This tells how my columns were conceived! But please read January 8 note on WORDS THAT HEAL.
Decision Making Tips for Today:– Remain calm. Look at both points of view. Think of the words from Deepak Chopra: “Today I will judge nothing that occurs.”
11:11 AM EDT on Monday, August 20, 2007 Providence Journal
Overdrive in the passive-aggressive lane
by Rita Watson
THE DISCUSSION was animated. Men. Sex. Cars. Relationships. Yet when I announced that I wanted to be the “Sex in the City for Men Only” columnist, right after our Bill and Monica debate, silence slammed into me. Finally the dear professor quizzed: “What do you know about the subject?”
I calmly recounted that I’ve raised sons, spent years as one of the guys at The New York Times, plus 10 years in psychology and psychiatry at Yale. But I also realized that I can write about the subject because I can talk about it. Growing up in a working world of men, we talked often about relationships, generally after I made an analogy between cars and sex — without blushing. The next day, I would receive a phone call inviting me to lunch.
We would begin with complaints about editors and deadlines. Then across the table I would see a slight turn of the head, clenched jaw, and hunched shoulders. He might even loosen his tie. Finally a lowered voice would say, “We are having this problem. . . .” Somehow, we could talk freely until we came too close to the real issue — sexual needs versus understanding. Then it was back to wishing for the luxury that eluded us in Manhattan, owning a car.

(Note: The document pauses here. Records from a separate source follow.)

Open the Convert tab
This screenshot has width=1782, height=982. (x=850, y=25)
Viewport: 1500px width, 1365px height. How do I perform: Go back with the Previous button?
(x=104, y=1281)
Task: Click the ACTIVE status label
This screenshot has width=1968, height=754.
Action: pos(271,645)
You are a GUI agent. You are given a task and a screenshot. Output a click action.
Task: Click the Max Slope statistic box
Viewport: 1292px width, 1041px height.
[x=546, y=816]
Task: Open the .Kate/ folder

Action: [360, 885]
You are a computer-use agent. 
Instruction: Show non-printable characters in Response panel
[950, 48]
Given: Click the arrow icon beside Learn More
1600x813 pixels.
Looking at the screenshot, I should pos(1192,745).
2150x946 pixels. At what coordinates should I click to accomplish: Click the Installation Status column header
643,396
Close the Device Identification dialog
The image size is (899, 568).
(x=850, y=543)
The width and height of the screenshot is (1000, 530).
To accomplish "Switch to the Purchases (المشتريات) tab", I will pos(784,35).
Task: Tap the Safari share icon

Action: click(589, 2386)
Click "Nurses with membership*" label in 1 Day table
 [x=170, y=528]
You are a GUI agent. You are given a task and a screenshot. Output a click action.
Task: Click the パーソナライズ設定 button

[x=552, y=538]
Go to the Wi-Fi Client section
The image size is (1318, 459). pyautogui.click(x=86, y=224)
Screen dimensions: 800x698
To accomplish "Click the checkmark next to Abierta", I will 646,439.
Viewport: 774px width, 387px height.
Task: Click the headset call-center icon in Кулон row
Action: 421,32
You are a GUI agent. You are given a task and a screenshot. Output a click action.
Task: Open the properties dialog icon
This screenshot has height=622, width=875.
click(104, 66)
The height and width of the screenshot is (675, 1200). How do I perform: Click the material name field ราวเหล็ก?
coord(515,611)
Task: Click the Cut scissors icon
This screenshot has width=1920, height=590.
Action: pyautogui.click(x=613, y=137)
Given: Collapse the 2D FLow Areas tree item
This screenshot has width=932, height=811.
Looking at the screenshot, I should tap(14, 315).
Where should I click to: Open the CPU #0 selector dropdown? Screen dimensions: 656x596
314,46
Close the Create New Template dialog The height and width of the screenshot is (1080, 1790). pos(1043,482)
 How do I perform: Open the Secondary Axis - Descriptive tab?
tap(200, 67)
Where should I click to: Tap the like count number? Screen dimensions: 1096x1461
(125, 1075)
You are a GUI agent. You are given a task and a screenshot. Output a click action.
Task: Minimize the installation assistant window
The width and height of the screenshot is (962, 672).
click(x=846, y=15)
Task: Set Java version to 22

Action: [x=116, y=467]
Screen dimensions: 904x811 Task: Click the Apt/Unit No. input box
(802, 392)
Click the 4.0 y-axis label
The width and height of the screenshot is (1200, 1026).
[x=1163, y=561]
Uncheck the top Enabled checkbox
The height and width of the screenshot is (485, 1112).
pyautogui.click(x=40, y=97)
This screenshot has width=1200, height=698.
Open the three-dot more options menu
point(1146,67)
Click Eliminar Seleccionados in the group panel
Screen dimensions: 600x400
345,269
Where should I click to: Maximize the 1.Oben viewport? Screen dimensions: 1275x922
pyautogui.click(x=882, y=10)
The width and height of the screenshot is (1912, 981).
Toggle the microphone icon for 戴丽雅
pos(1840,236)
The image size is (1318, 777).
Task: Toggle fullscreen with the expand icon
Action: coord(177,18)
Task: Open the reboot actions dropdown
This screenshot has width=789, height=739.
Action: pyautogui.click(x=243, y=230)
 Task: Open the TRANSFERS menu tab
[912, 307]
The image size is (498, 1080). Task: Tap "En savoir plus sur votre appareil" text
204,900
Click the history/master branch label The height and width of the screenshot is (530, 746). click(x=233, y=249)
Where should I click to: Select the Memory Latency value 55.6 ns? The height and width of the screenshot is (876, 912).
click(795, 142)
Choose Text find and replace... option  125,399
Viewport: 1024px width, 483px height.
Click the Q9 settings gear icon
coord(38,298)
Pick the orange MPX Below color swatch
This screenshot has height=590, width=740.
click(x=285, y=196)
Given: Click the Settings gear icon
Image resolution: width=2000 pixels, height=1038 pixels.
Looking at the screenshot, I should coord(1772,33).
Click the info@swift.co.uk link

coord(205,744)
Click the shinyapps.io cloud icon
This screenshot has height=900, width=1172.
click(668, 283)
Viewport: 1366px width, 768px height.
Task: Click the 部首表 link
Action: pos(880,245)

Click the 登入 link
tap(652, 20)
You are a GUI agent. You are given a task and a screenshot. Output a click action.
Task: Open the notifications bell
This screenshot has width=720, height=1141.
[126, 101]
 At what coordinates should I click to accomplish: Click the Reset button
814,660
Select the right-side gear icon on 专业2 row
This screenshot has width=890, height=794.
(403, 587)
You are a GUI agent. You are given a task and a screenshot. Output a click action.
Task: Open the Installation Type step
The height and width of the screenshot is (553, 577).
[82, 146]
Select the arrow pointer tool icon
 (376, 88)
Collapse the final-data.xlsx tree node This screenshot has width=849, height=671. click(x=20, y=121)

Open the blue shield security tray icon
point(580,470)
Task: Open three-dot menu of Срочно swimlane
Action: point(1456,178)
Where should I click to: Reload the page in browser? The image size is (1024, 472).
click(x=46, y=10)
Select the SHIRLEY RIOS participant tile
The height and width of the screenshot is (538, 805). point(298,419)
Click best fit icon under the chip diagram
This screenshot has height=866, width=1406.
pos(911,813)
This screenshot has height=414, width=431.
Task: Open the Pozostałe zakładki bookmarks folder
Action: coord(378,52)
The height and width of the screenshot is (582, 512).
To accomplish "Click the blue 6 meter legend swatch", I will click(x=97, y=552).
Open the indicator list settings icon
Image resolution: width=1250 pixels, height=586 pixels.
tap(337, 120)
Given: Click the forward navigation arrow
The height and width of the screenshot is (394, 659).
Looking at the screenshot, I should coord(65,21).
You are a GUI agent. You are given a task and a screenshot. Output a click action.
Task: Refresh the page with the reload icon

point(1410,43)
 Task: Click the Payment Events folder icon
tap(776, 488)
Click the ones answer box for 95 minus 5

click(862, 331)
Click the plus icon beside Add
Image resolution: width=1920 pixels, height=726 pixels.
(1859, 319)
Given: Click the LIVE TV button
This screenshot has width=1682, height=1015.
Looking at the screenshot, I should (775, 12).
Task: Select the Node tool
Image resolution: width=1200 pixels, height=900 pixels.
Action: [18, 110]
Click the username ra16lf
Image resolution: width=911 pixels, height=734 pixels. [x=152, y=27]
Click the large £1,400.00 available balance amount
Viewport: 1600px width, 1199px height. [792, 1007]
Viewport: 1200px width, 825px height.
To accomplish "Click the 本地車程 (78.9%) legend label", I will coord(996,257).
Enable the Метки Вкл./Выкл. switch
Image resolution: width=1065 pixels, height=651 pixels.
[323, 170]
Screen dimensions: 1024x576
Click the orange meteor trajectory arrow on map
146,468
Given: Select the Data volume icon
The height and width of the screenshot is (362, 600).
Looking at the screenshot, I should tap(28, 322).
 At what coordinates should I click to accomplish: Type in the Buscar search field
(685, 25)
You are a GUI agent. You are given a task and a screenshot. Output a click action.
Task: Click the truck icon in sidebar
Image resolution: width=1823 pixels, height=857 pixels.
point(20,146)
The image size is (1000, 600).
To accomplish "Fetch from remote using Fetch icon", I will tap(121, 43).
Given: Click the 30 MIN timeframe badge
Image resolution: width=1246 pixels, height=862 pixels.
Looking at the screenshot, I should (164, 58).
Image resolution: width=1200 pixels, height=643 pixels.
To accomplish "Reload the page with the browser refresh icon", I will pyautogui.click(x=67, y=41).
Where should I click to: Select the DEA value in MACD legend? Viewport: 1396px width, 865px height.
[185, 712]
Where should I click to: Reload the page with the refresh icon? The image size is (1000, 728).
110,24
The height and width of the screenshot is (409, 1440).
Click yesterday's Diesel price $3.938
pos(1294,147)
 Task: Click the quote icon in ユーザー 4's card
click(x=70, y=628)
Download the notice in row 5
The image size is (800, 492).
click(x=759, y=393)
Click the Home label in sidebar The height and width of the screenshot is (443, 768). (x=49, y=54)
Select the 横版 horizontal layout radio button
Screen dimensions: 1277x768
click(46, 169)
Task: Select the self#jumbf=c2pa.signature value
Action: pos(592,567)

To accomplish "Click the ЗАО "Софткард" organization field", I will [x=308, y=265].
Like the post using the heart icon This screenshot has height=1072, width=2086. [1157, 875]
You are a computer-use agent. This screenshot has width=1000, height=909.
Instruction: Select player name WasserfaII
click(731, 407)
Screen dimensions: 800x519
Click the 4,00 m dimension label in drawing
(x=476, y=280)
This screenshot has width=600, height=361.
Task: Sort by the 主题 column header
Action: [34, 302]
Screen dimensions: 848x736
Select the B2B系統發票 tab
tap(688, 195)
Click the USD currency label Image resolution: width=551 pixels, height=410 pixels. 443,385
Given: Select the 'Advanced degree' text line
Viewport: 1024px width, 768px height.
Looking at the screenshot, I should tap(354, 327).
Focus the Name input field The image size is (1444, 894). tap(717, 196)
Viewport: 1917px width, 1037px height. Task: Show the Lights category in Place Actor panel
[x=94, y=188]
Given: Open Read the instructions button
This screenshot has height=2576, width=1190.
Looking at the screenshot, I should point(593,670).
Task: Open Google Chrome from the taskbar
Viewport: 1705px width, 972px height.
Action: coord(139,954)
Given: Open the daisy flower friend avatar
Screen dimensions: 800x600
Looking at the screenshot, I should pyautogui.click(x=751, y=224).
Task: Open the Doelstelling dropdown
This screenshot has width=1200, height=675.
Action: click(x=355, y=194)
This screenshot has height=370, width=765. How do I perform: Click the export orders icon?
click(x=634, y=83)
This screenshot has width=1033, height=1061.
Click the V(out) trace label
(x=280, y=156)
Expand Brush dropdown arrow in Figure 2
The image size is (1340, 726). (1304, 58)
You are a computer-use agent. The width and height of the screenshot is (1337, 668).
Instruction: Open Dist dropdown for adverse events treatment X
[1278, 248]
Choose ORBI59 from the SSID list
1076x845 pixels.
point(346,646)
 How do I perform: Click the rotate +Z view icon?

Cars are a safe subject. Men will spend as many hours looking at car ads as women will spend reading “What Men Really Want in Bed.” Even magazines for men now tout “What Women Really Want in Bed.” Men may skim them but don’t take the messages seriously because there is little substance to the broad strokes of “He Wants, She Wants.” Car writers get right down to the details.
For the adventuresome there are sports cars: from the Infiniti G37 at $35,000 to the Mercedes CLK63 Black Series at about $75,000. For a fantasy, there is the 2008 Ferrari F430 Scuderia at $220,000. Family men have choices ranging from the Chevy HHR to the heavy Scion XB wagon.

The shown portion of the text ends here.